__Directions__. Leaving out every image, restate all the records word for word.

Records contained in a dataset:
· · · · ·

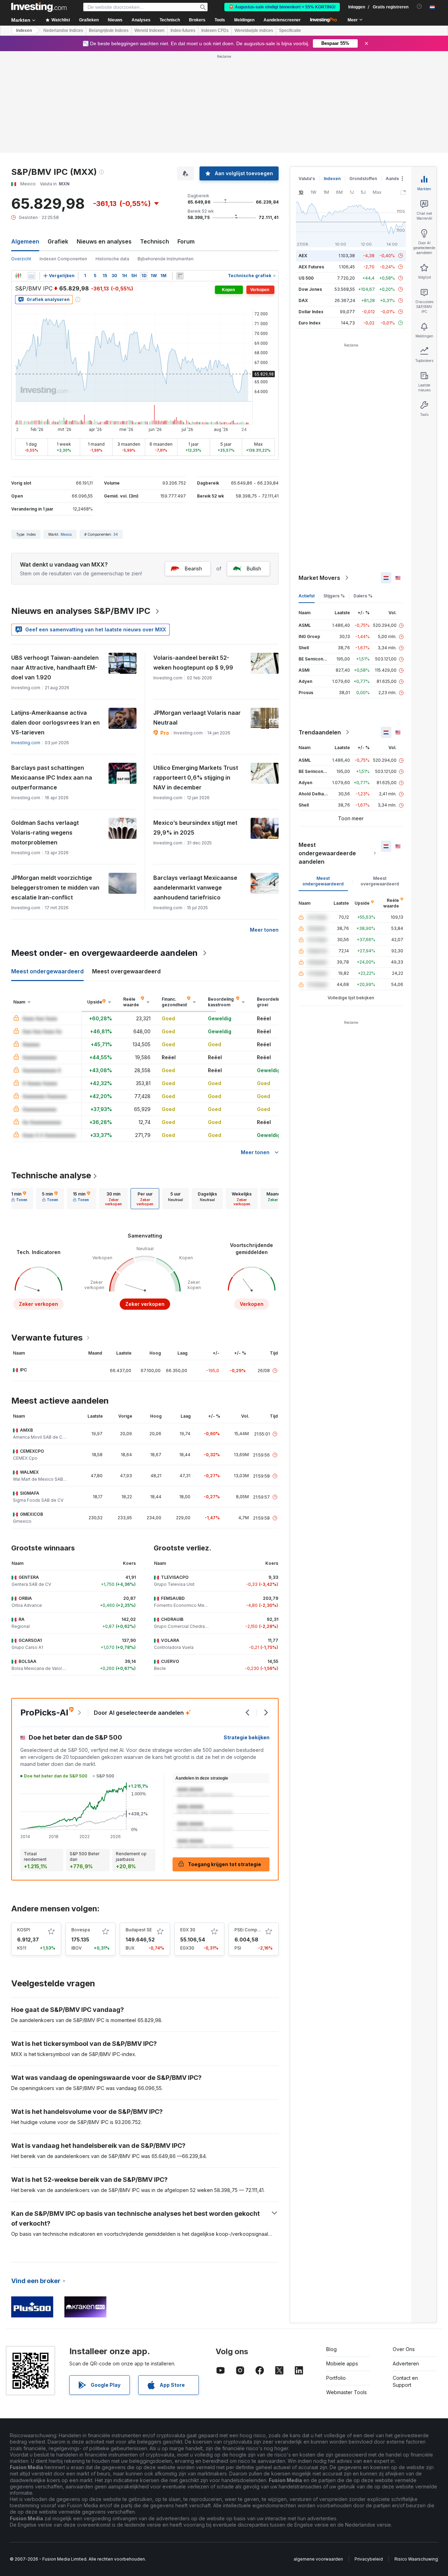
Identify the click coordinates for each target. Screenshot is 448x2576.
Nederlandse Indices (63, 30)
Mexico (66, 534)
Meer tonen (264, 930)
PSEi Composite (251, 1929)
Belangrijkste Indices (108, 30)
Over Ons (404, 2349)
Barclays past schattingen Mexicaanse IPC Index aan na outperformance (51, 777)
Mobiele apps (342, 2363)
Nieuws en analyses (104, 241)
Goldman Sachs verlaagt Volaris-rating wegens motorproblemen (45, 832)
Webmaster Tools (346, 2392)
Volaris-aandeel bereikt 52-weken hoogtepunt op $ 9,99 (193, 662)
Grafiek (58, 241)
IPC (23, 1369)
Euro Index (310, 323)
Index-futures (182, 30)
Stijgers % (334, 595)
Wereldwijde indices (253, 30)
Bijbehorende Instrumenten (166, 258)
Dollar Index (311, 311)
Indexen (24, 30)
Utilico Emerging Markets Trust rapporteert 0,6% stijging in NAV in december (195, 777)
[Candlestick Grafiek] (18, 276)
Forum (186, 241)
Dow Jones (310, 289)
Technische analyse (51, 1175)
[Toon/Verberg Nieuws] (180, 276)
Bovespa (80, 1929)
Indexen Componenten (63, 258)
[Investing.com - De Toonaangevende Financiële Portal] (38, 7)
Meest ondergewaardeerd (323, 881)
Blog (331, 2349)
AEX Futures (311, 266)
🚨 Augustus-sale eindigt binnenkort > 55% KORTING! (282, 7)
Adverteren (406, 2363)
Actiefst (307, 595)
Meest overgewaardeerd (379, 881)
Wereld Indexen (149, 30)
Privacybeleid (369, 2559)
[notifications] (419, 6)
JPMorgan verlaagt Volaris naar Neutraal (197, 717)
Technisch (154, 241)
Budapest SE (139, 1929)
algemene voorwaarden (318, 2559)
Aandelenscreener (282, 20)
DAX (303, 300)
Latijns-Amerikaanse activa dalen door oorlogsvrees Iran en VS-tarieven (55, 722)
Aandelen (396, 178)
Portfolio (336, 2378)
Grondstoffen (363, 178)
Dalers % (363, 595)
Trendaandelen (320, 732)
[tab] (19, 1198)
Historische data (112, 258)
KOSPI (23, 1929)
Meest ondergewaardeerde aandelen (327, 853)
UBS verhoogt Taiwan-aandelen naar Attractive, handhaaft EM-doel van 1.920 (55, 667)
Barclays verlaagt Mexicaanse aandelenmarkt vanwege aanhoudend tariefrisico (195, 887)
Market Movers (319, 577)
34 (115, 534)
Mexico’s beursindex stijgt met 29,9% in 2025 (195, 827)
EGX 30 (187, 1929)
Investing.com (25, 742)
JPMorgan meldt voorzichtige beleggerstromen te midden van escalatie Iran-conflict (55, 887)
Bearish (193, 568)
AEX (303, 255)
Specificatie (290, 30)
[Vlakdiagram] (31, 276)
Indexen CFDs (215, 30)
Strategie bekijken (247, 1737)
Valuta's (307, 178)
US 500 (306, 278)
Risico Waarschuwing (416, 2559)
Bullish (254, 568)
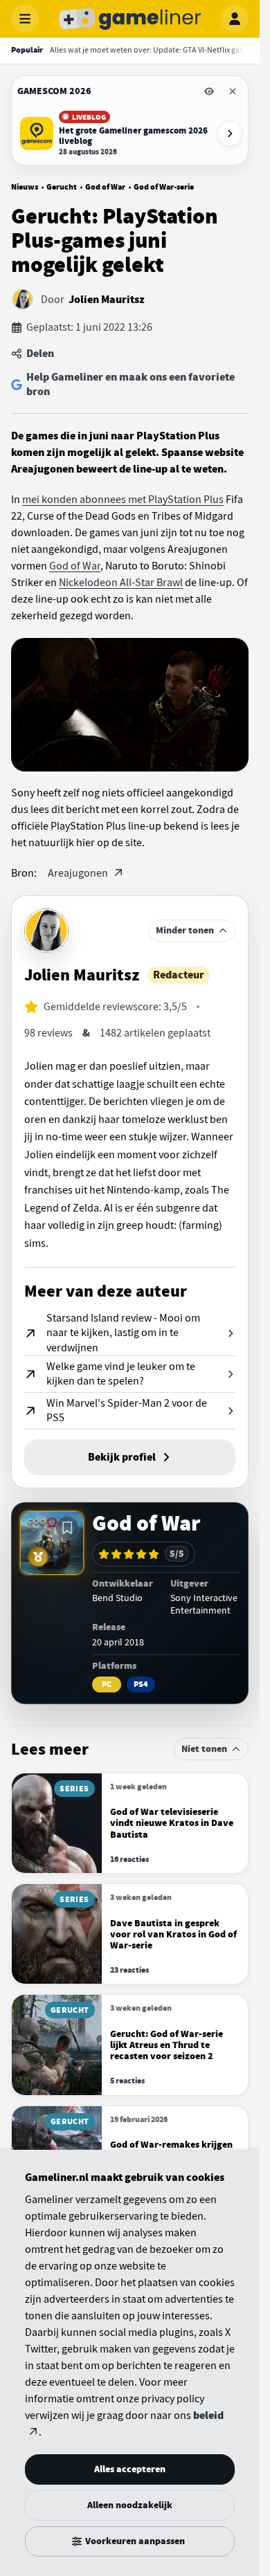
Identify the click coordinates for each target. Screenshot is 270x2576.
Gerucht (61, 186)
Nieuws (24, 186)
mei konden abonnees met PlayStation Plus (123, 499)
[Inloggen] (235, 19)
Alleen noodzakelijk (129, 2505)
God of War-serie (164, 186)
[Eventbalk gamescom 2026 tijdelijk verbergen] (209, 91)
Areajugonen (79, 873)
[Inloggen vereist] (67, 1528)
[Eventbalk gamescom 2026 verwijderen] (232, 91)
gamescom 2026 (54, 91)
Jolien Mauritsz (107, 299)
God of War (105, 186)
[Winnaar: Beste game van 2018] (38, 1556)
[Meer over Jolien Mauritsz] (46, 930)
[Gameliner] (130, 19)
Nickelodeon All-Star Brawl (121, 583)
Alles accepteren (129, 2469)
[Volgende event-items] (229, 133)
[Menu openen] (25, 19)
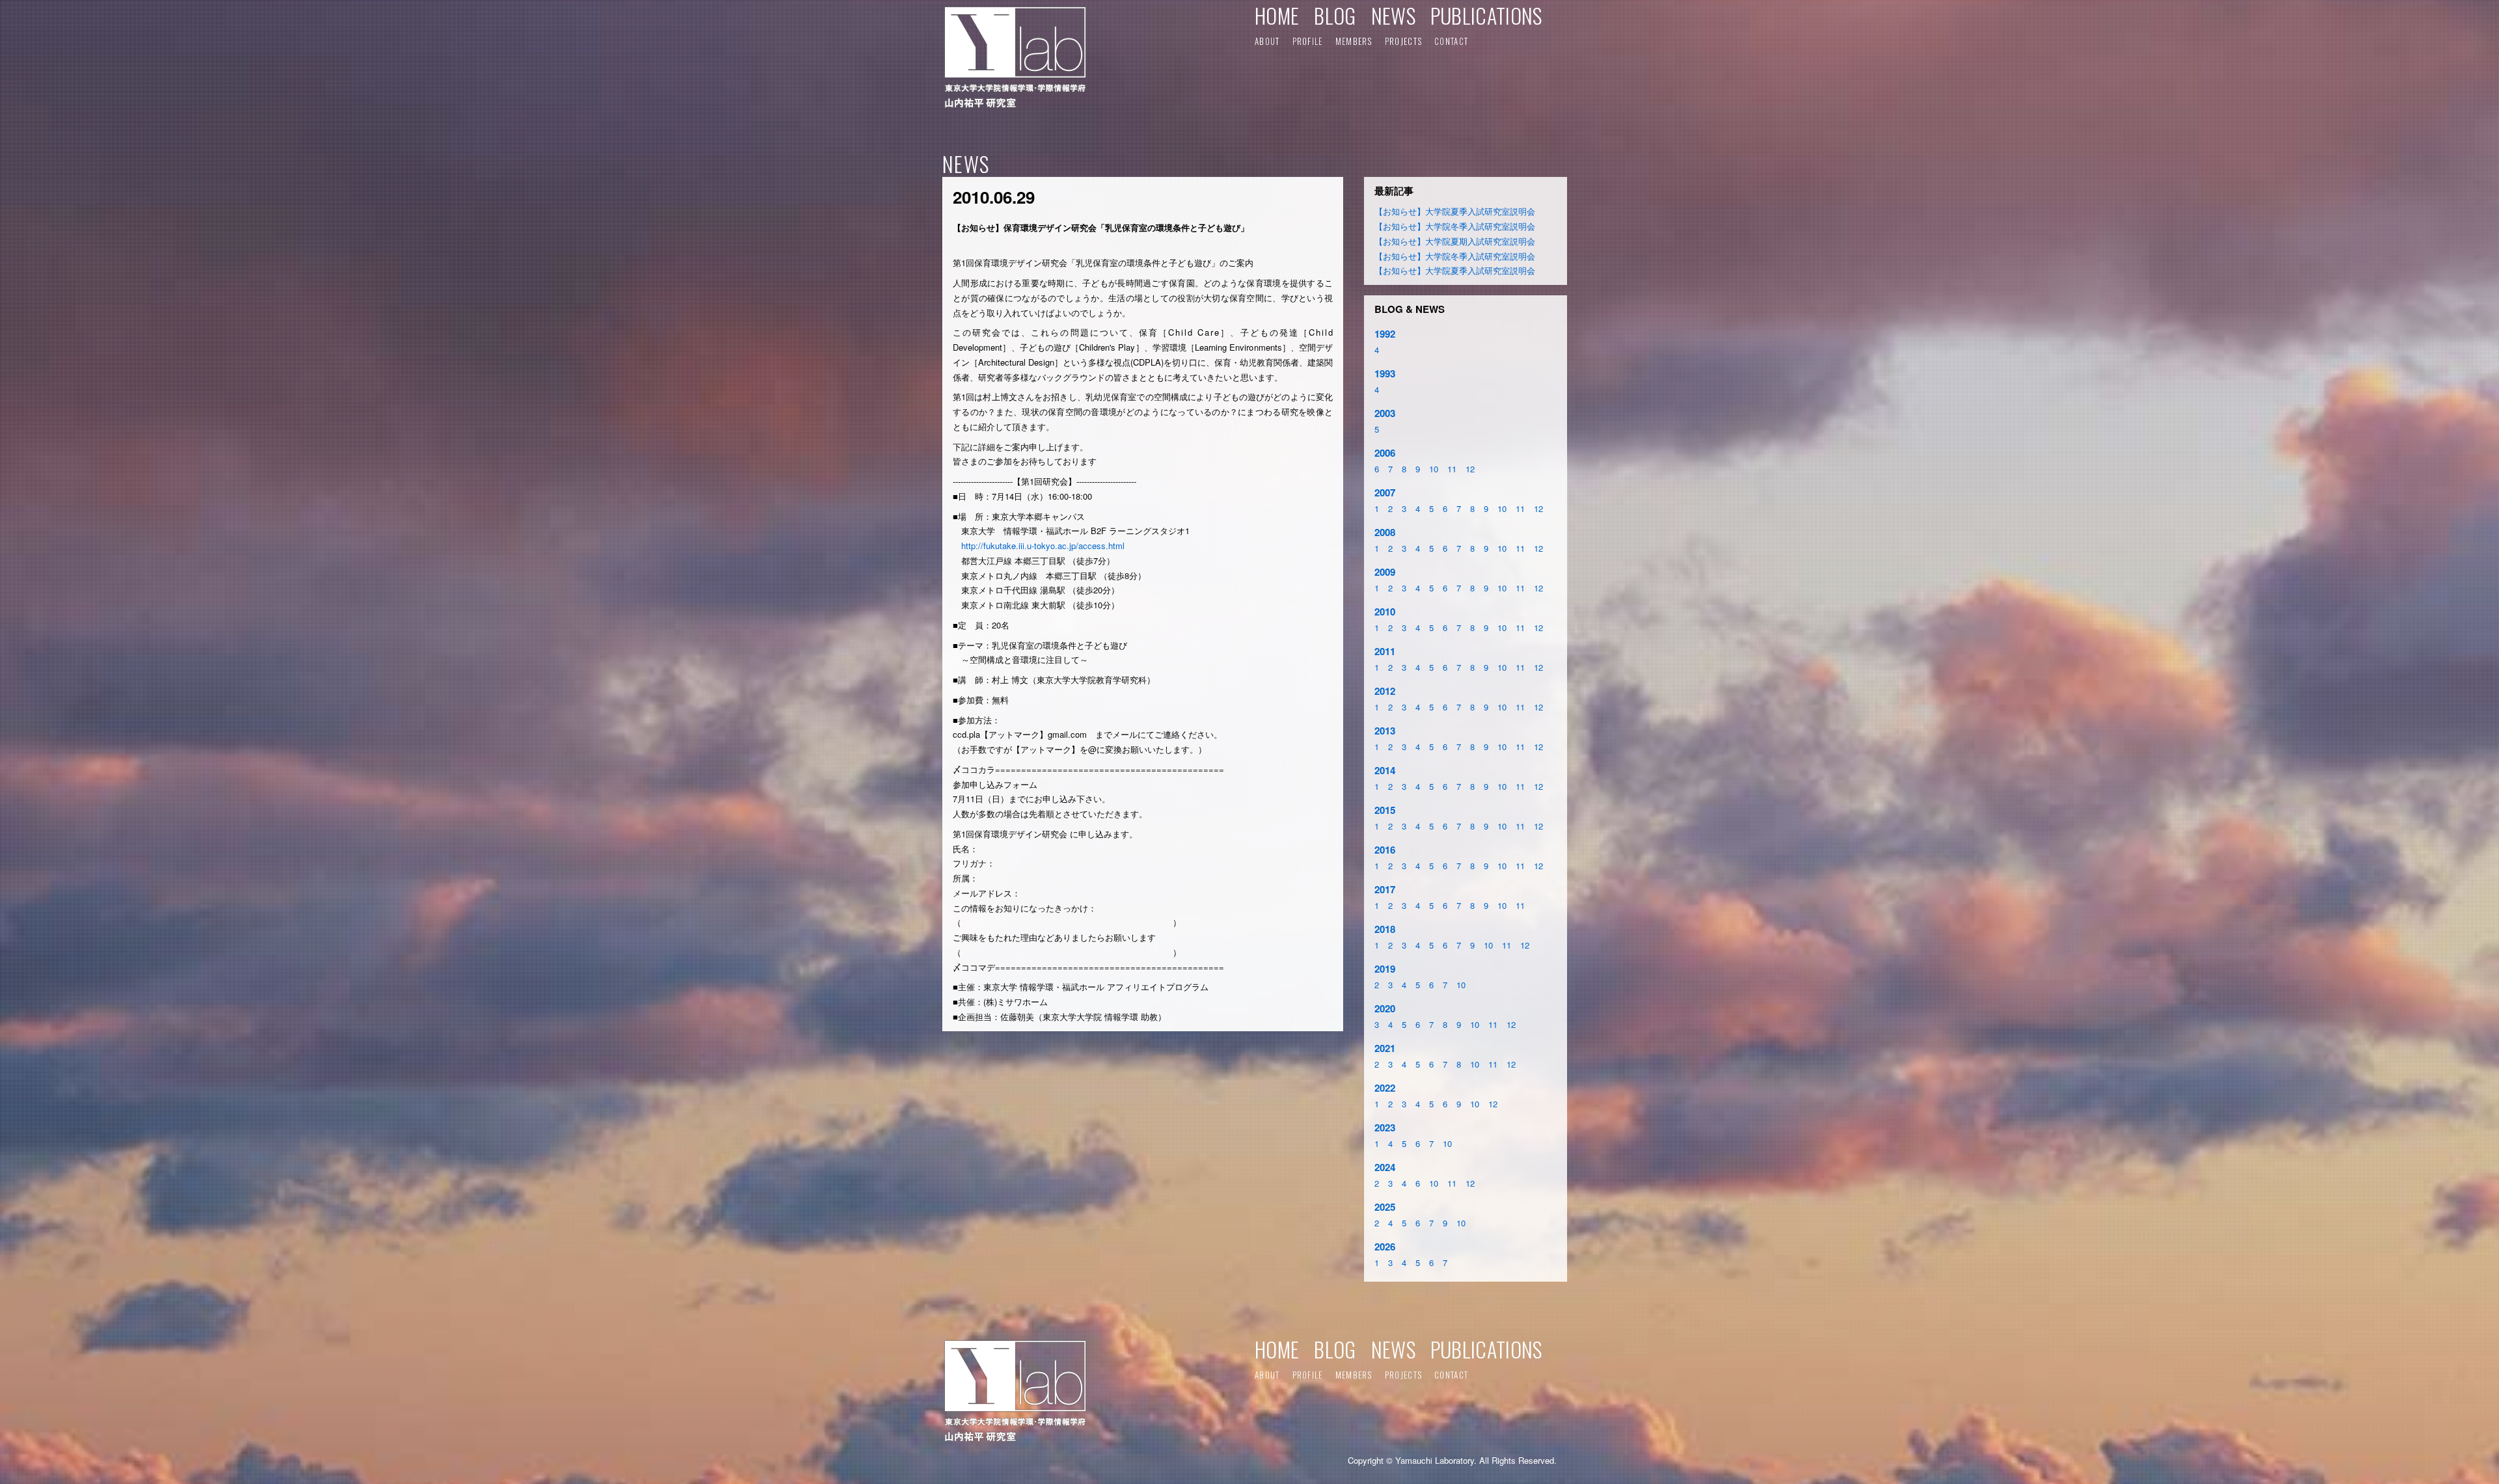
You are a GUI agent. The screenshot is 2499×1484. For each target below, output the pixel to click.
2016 (1384, 850)
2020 (1384, 1008)
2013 (1384, 730)
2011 (1384, 651)
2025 (1384, 1207)
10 (1433, 469)
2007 (1384, 492)
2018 (1384, 929)
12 (1470, 469)
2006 (1384, 453)
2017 (1384, 889)
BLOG (1335, 15)
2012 (1384, 691)
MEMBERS (1353, 40)
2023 (1384, 1127)
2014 (1384, 770)
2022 (1384, 1088)
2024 (1384, 1167)
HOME (1277, 15)
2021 (1384, 1048)
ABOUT (1267, 40)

· · · · ·

__Solution for this problem__.
Identify the click coordinates for each target. Screenshot is 448x2576.
Nederlandse Indices (63, 30)
Mexico (66, 534)
Meer tonen (264, 930)
PSEi Composite (251, 1929)
Belangrijkste Indices (108, 30)
Over Ons (404, 2349)
Barclays past schattingen Mexicaanse IPC Index aan na outperformance (51, 777)
Mobiele apps (342, 2363)
Nieuws en analyses (104, 241)
Goldman Sachs verlaagt Volaris-rating wegens motorproblemen (45, 832)
Webmaster Tools (346, 2392)
Volaris-aandeel bereikt 52-weken hoogtepunt op $ 9,99 (193, 662)
Grafiek (58, 241)
IPC (23, 1369)
Euro Index (310, 323)
Index-futures (182, 30)
Stijgers % (334, 595)
Wereldwijde indices (253, 30)
Bijbehorende Instrumenten (166, 258)
Dollar Index (311, 311)
Indexen (24, 30)
Utilico Emerging Markets Trust rapporteert 0,6% stijging in NAV in december (195, 777)
[Candlestick Grafiek] (18, 276)
Forum (186, 241)
Dow Jones (310, 289)
Technische analyse (51, 1175)
[Toon/Verberg Nieuws] (180, 276)
Bovespa (80, 1929)
Indexen Componenten (63, 258)
[Investing.com - De Toonaangevende Financiële Portal] (38, 7)
Meest ondergewaardeerd (323, 881)
Blog (331, 2349)
AEX Futures (311, 266)
🚨 Augustus-sale eindigt binnenkort > 55% KORTING! (282, 7)
Adverteren (406, 2363)
Actiefst (307, 595)
Meest overgewaardeerd (379, 881)
Wereld Indexen (149, 30)
Privacybeleid (369, 2559)
[notifications] (419, 6)
JPMorgan verlaagt Volaris naar Neutraal (197, 717)
Technisch (154, 241)
Budapest SE (139, 1929)
algemene voorwaarden (318, 2559)
Aandelenscreener (282, 20)
DAX (303, 300)
Latijns-Amerikaanse activa dalen door oorlogsvrees Iran en VS-tarieven (55, 722)
Aandelen (396, 178)
Portfolio (336, 2378)
Grondstoffen (363, 178)
Dalers % (363, 595)
Trendaandelen (320, 732)
[tab] (19, 1198)
Historische data (112, 258)
KOSPI (23, 1929)
Meest ondergewaardeerde aandelen (327, 853)
UBS verhoogt Taiwan-aandelen naar Attractive, handhaaft EM-doel van 1.920 (55, 667)
Barclays verlaagt Mexicaanse aandelenmarkt vanwege aanhoudend tariefrisico (195, 887)
Market Movers (319, 577)
34 (115, 534)
Mexico’s beursindex stijgt met 29,9% in 2025 (195, 827)
EGX 30 (187, 1929)
Investing.com (25, 742)
JPMorgan meldt voorzichtige beleggerstromen te midden van escalatie Iran-conflict (55, 887)
Bearish (193, 568)
AEX (303, 255)
Specificatie (290, 30)
[Vlakdiagram] (31, 276)
Indexen CFDs (215, 30)
Strategie bekijken (247, 1737)
Valuta's (307, 178)
US 500 (306, 278)
Risico Waarschuwing (416, 2559)
Bullish (254, 568)
Identify the click coordinates for each target. Screenshot is 270x2576.
Gerucht (61, 186)
Nieuws (24, 186)
mei konden abonnees met PlayStation Plus (123, 499)
[Inloggen] (235, 19)
Alleen noodzakelijk (129, 2505)
God of War-serie (164, 186)
[Eventbalk gamescom 2026 tijdelijk verbergen] (209, 91)
Areajugonen (79, 873)
[Inloggen vereist] (67, 1528)
[Eventbalk gamescom 2026 verwijderen] (232, 91)
gamescom 2026 (54, 91)
Jolien Mauritsz (107, 299)
God of War (105, 186)
[Winnaar: Beste game van 2018] (38, 1556)
[Meer over Jolien Mauritsz] (46, 930)
[Gameliner] (130, 19)
Nickelodeon All-Star Brawl (121, 583)
Alles accepteren (129, 2469)
[Volgende event-items] (229, 133)
[Menu openen] (25, 19)
You are a GUI agent. The screenshot is 2499×1484. For each target below, output the pixel to click.
2016 (1384, 850)
2020 (1384, 1008)
2013 (1384, 730)
2011 (1384, 651)
2025 (1384, 1207)
10 (1433, 469)
2007 (1384, 492)
2018 (1384, 929)
12 (1470, 469)
2006 (1384, 453)
2017 (1384, 889)
BLOG (1335, 15)
2012 (1384, 691)
MEMBERS (1353, 40)
2023 (1384, 1127)
2014 (1384, 770)
2022 (1384, 1088)
2024 (1384, 1167)
HOME (1277, 15)
2021 (1384, 1048)
ABOUT (1267, 40)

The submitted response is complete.